*Activity:*
All entries below are to be reproduced exactly.

*Data:*
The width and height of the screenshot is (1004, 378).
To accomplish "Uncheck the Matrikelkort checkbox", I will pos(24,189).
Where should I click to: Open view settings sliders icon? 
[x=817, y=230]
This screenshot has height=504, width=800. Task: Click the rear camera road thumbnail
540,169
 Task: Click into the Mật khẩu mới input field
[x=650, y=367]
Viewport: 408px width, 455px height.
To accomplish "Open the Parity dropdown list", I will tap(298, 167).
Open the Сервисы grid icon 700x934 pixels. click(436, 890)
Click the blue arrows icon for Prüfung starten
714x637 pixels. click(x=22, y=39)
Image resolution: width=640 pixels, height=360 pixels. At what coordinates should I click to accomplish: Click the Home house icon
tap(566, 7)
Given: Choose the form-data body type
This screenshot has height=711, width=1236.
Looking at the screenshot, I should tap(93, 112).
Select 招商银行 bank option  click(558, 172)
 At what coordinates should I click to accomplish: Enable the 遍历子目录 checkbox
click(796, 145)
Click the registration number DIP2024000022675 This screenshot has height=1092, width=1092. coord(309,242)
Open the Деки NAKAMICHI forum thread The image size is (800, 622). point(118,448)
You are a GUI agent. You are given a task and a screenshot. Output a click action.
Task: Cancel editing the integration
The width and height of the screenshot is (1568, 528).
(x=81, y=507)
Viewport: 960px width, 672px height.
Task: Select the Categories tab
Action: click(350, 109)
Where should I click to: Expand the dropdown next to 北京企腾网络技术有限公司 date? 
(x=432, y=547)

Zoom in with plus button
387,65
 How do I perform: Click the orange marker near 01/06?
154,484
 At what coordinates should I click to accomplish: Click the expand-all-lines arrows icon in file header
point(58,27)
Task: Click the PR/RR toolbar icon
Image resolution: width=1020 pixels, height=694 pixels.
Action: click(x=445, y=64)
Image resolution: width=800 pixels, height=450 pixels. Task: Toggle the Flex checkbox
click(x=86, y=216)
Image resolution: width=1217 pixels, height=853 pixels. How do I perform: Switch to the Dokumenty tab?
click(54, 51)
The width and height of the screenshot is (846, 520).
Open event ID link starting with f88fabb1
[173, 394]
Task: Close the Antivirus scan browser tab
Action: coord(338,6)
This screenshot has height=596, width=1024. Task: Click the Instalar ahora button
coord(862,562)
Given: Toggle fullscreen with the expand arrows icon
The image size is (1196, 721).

*Output for this task:*
The width and height of the screenshot is (1004, 378).
To accomplish "Uncheck the Matrikelkort checkbox", I will pos(24,189).
Where should I click to: Open view settings sliders icon? 
[x=817, y=230]
This screenshot has height=504, width=800. Task: Click the rear camera road thumbnail
540,169
 Task: Click into the Mật khẩu mới input field
[x=650, y=367]
Viewport: 408px width, 455px height.
To accomplish "Open the Parity dropdown list", I will tap(298, 167).
Open the Сервисы grid icon 700x934 pixels. click(436, 890)
Click the blue arrows icon for Prüfung starten
714x637 pixels. click(x=22, y=39)
Image resolution: width=640 pixels, height=360 pixels. At what coordinates should I click to accomplish: Click the Home house icon
tap(566, 7)
Given: Choose the form-data body type
This screenshot has height=711, width=1236.
Looking at the screenshot, I should tap(93, 112).
Select 招商银行 bank option  click(558, 172)
 At what coordinates should I click to accomplish: Enable the 遍历子目录 checkbox
click(796, 145)
Click the registration number DIP2024000022675 This screenshot has height=1092, width=1092. coord(309,242)
Open the Деки NAKAMICHI forum thread The image size is (800, 622). point(118,448)
You are a GUI agent. You are given a task and a screenshot. Output a click action.
Task: Cancel editing the integration
The width and height of the screenshot is (1568, 528).
(x=81, y=507)
Viewport: 960px width, 672px height.
Task: Select the Categories tab
Action: click(350, 109)
Where should I click to: Expand the dropdown next to 北京企腾网络技术有限公司 date? 
(x=432, y=547)

Zoom in with plus button
387,65
 How do I perform: Click the orange marker near 01/06?
154,484
 At what coordinates should I click to accomplish: Click the expand-all-lines arrows icon in file header
point(58,27)
Task: Click the PR/RR toolbar icon
Image resolution: width=1020 pixels, height=694 pixels.
Action: click(x=445, y=64)
Image resolution: width=800 pixels, height=450 pixels. Task: Toggle the Flex checkbox
click(x=86, y=216)
Image resolution: width=1217 pixels, height=853 pixels. How do I perform: Switch to the Dokumenty tab?
click(54, 51)
The width and height of the screenshot is (846, 520).
Open event ID link starting with f88fabb1
[173, 394]
Task: Close the Antivirus scan browser tab
Action: coord(338,6)
This screenshot has height=596, width=1024. Task: Click the Instalar ahora button
coord(862,562)
Given: Toggle fullscreen with the expand arrows icon
The image size is (1196, 721).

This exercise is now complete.